**EXCERPT**.
....................
Yes, Kanye West’s Music/Fashion Event Was a Total Chaotic Mess

February 12, 2016, 5:55 PM UTC
Kanye West Yeezy Season 3 - Runway
NEW YORK, NY - FEBRUARY 11: Kanye West performs during Kanye West Yeezy Season 3 on February 11, 2016 in New York City. (Photo by Dimitrios Kambouris/Getty Images for Yeezy Season 3)
Photograph by Dimitrios Kambouris — Getty Images

“It’s hard.”

That’s what Kanye West said as part of a closing monologue on Thursday as to how challenging it was to pull off his New York Fashion Week show, “Yeezy Season 3,” along with the premiere of his album, “the Life of Pablo,” and a worldwide streaming event. All at the same time.

Judging from the run-up to West’s one-hour showcase—held at Madison Square Garden, but streamed to a global audience of millions—the multimedia event wasn’t so much a blow out success, but one that taxed West’s reserves on a number of fronts. It also started another feud with pop star Taylor Swift, which we’ll explain in a minute.

In many ways, what West tried to do was unprecedented.

New York Fashion Week shows historically are free, invitation-only events, attended by industry insiders. Recently designers have been streaming their events. But no one has attempted to monetize this, let alone on the scale that West did. Not only did he sell tickets to the live event—for up to approximately 18,000 people (commanding up to $500 per seat) at Madison Square Garden. But tickets were sold to the live-streaming for at least $25 a pop ($35 included download of the album) at 700 theaters worldwide and on Tidal’s streaming music service.

West’s amalgam of music and fashion potentially reached millions of viewers through streaming service Tidal and in theater events. Fortune reached out to Fathom Events and SeeTickets to get final numbers on sales and will update as we hear back.
....................
**DATASET SECTION**.

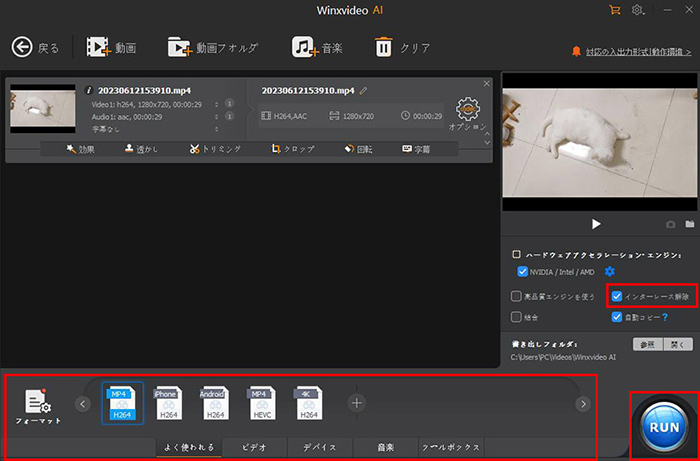Open オプション gear for the video
Screen dimensions: 700x461
467,109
....................
**STATED EXERCISE A**.
Using the article on Kanye West's Yeezy Season 3 event, state whether each statement agrees with it. Answer yes or no, quoting the words that decide it.
(i) The showcase at Madison Square Garden lasted one hour.
(ii) New York Fashion Week shows have historically been ticketed events open to the public.
(iii) Tickets to the live stream were sold at 700 theaters worldwide.
**STATED EXERCISE B**.
Answer these questions from the article on Kanye West's Yeezy Season 3 event.
(i) Which album premiered during the event?
(ii) What was the highest price for a seat at Madison Square Garden?
(iii) Which two companies did Fortune contact for final sales numbers?
**STATED EXERCISE C**. Retype the passage of the Yeezy Season 3 article from "West’s amalgam of" to "we hear back.".
The lines above stand apart from the Yeezy Season 3 article.

**OUTPUT A**.
(i) Yes: "West’s one-hour showcase—held at Madison Square Garden"
(ii) No: "New York Fashion Week shows historically are free, invitation-only events, attended by industry insiders."
(iii) Yes: "at 700 theaters worldwide and on Tidal’s streaming music service"

**OUTPUT B**.
(i) "the Life of Pablo"
(ii) Up to $500 per seat
(iii) Fathom Events and SeeTickets

**OUTPUT C**.
West’s amalgam of music and fashion potentially reached millions of viewers through streaming service Tidal and in theater events. Fortune reached out to Fathom Events and SeeTickets to get final numbers on sales and will update as we hear back.